Anno: 
2018
Nome e qualifica del proponente del progetto: 
sb_p_1233462
Abstract: 

BACKGROUND:Neurological complications after transcatheter aortic valve replacement (TAVR) may be reduced with transcatheter cerebral embolic protection (TCEP). Moreovver, stroke is a well-documented potential risk of all structural cardiac interventions. One such intervention is the recently FDA-cleared Sentinel Cerebral Protection System (Sentinel; Claret Medical, Santa Rosa, CA, USA) designed to capture and remove debris dislodged during transcatheter aortic valve replacement procedures.
OBJECTIVES:We will evaluate in an all-comer prospective study the impact of cerebral embolic protection with the Claret Sentinel device (Claret Medical Inc., Santa Rosa, California) in terms of the importance of capturing and removing embolic debris during TAVI; mitral valve repair with MitraClip system, PFO closure, Left atrial appendix closure, and all procedure with transeptal puncture.
METHODS:All percutaneous procedure (TAVI, MitraClip, PFO closure, Left atrial appendix closure, etc) will be performed according to the good clinical practice and standardize procedure.
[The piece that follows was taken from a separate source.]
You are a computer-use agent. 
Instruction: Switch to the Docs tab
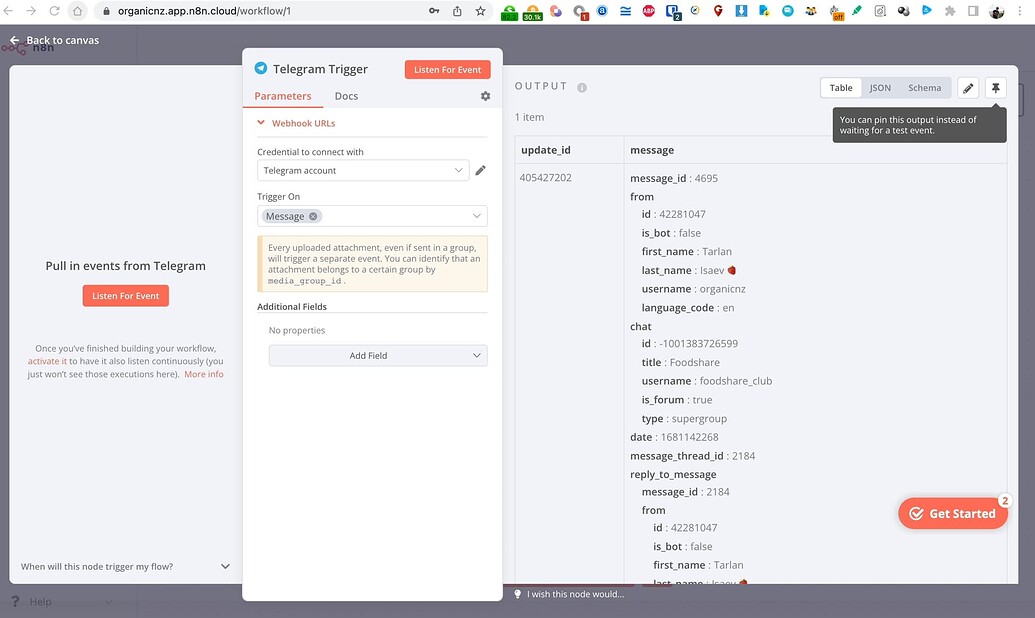(346, 95)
The decision for transcatheter approach will be decided in the interdisciplinary heart team. Patients will be prospectively included in our observational registry and will be collected data about diagnostic evaluation with routine laboratory testing, medical history with current medication, Society of Thoracic Surgeons (STS) score, New York Heart Association functional class, electrocardiography, echocardiography and heart catheterization. The filters and the debries (2 from each patient) will be analyzed.
CONCLUSIONS:We hypothesize that TCEP is safe, capturing embolic debris in an hight rate of patients. In the SENTINEL IDE Study, and in a more recent all-comers trial, Sentinel significantly reduced periprocedural strokes by 63 and 70 % respectively.

ERC: 
LS4_1
LS4_2
LS4_7
Innovatività: 

As the field of interventional cardiology has grown, so too has interest in mitigating severe adverse outcomes such as stroke. Unfortunately, the risk of stroke is increased by many underlying disease conditions (atrial fibrillation, patent foramen ovale, carotid artery disease and other vascular disease affecting brain perfusion, etc.), making clear differentiation between cardiac intervention-related cerebral infarction and the effect of other coexisting factors very difficult. In this regard, the prevalence of atrial fibrillation in average transcatheter aortic valve replacement (TAVR) patient cohorts has been reported to be over 31 % and the prevalence of previous stroke has been reported as high as 10.8 % confounding the attribution of stroke to TAVR procedures.
In the last 15 years, TAVR has emerged as an important therapeutic option for patients with severe aortic stenosis, particularly those at increased risk of operative mortality or morbidity with traditional surgical aortic valve replacement (SAVR). Although TAVR has consistently demonstrated similar or better outcomes than SAVR, neurological complications remain a concern. As TAVR populations, procedures and devices have matured, reported rates of overt clinical stroke within controlled clinical trials, and in real-world practice, remain a critical health issue.
Despite cerebral embolism is more common during TAVR procedure due to calcified debris , in all transcatheter valve treatment could develop thrombotic embolism. Indeed, mitral regurgitation (MR) is the second most common manifestation of valvular heart disease in adult and the occurrence of a stroke or a transient ischemic attack (TIA) is one of the potential complications during a MitraClip procedure. Incidences of 0.2% to 2.6% have been reported. Blazek et al. showed that the MitraClip procedure resulted in new ischemic cerebral lesions on diffusion-weighted magnetic resonance imaging (MRI) in 23 (85.7%) of 27 patients studied. This adverse events is more common in patients underwent left atrial appendage closure. In contrast, the actually international guidelines both American and European, do not suggest the use of filters for the cerebral protection in order to reduce the stroke rate. Probably because, in the most of case, the embolism of calcified or thrombus debris do not imply a symptomatic neurologic syndrome and it develops as subclinical event demonstrable only with cerebral magnetic resonance.
Several studies suggest that the presence of mild parkinsonian signs and dementia in the elderly might reflect, in part, the accumulation of chronic ischemic events due to embolism events and vascular pathology caused by preventable vascular diseases.
On the basis of these pathophysiological aspect and recent data published, it is possible to hypothesize that cerebral protection during all transcatheter valve treatment could be protective whether for stoke, TIA or vascular injury in terms to reduce the incidence of parkinsonian disease, dementia and other cerebral syndrome developed in elderly patients.
Improved operative and postoperative management, together with advances in prosthetic technology, have greatly improved the results of TAVI, MitralClip and other transcatheter valve treatment and structural interventions, especially in patients with comorbidities and intermediate/high surgical risk. According to the international research, in the future will be fundamental demonstrated that the application of same parameters are useful to optimize late patient survival.